The Little Python IMAP Archiver That Couldn't


Update: Bob Ippolito left a very helpful note pointing me to Bug# 1092502. I had come across this and discarded it since it pertained to Panther, and it's been open since 2004 (you would have expected this to have been fixed by now, right?). I've managed to work around the issue (see below) and will be testing it thoroughly...

What initially began as a simple script to backup my IMAP mailboxes to mbox format in an efficient way (by checking whether messages already existed, etc., etc.) has turned out to be a frustrating excursion into the limitations of Python's built-in libraries and memory management.

Yes, yes, I know all about fetchmail, and incantations thereof like -

fetchmail --keep --fetchall --user username --folder "Personal/2006/Q3" \
  --proto imap --mda "formail >> Personal.2006.Q3.mbox" server.local

...after all, I've been using it for ages.
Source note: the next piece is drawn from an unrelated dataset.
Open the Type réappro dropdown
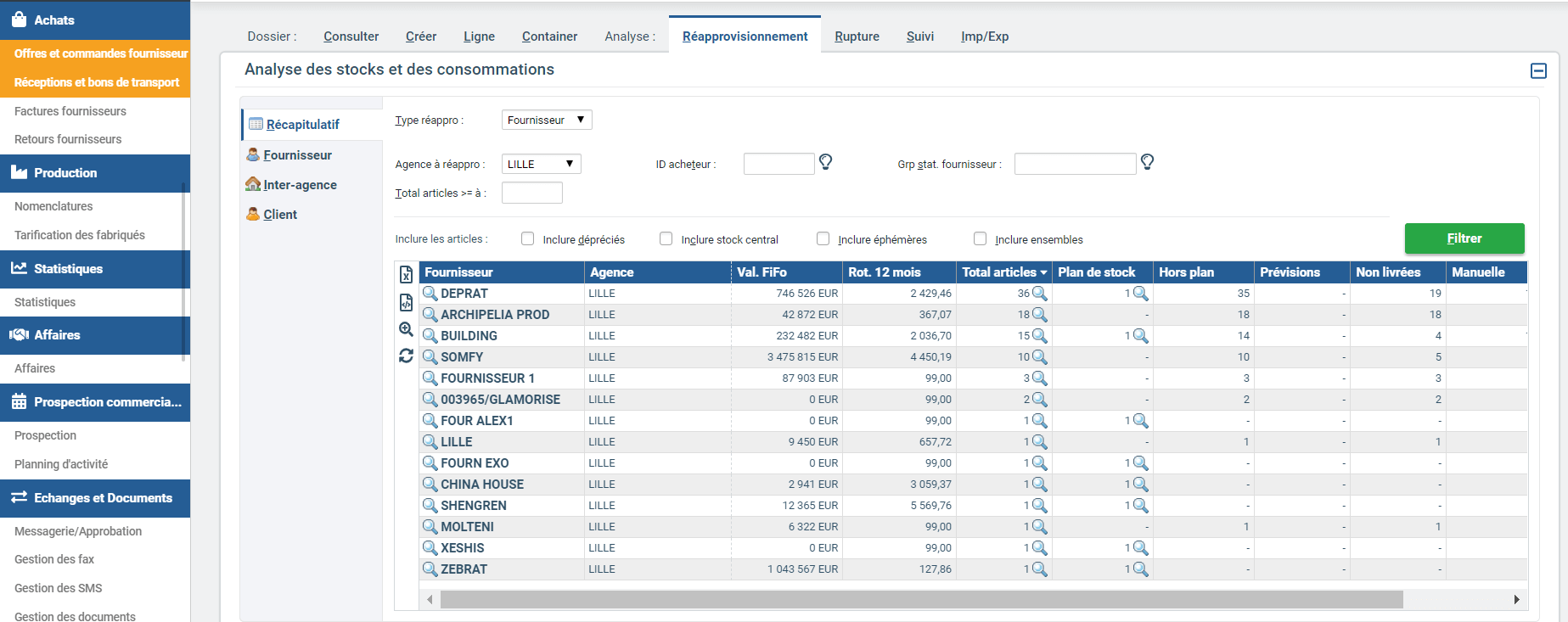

I even have somewhere a no-nonsense "full dump" script that lists IMAP mailboxes and dumps the entire tree using a loop surrounding the above.

But that's 8 gigabytes in one shot, so my goal was to improve upon that in order to do incremental backups, not full mailbox dumps. Open the local .mbox files, get a list of Message-Ids, and only download "new" messages.

Although the Python script I concocted works for small messages (to the point of my having already tested Mail.app import of generated files, which works flawlessly), I have been poring over mailing-list archives for the last day or so trying to figure out why Python's imaplib is so damnably hopeless in dealing with very large messages, and the hows and whys of the Mac OS X build's memory management.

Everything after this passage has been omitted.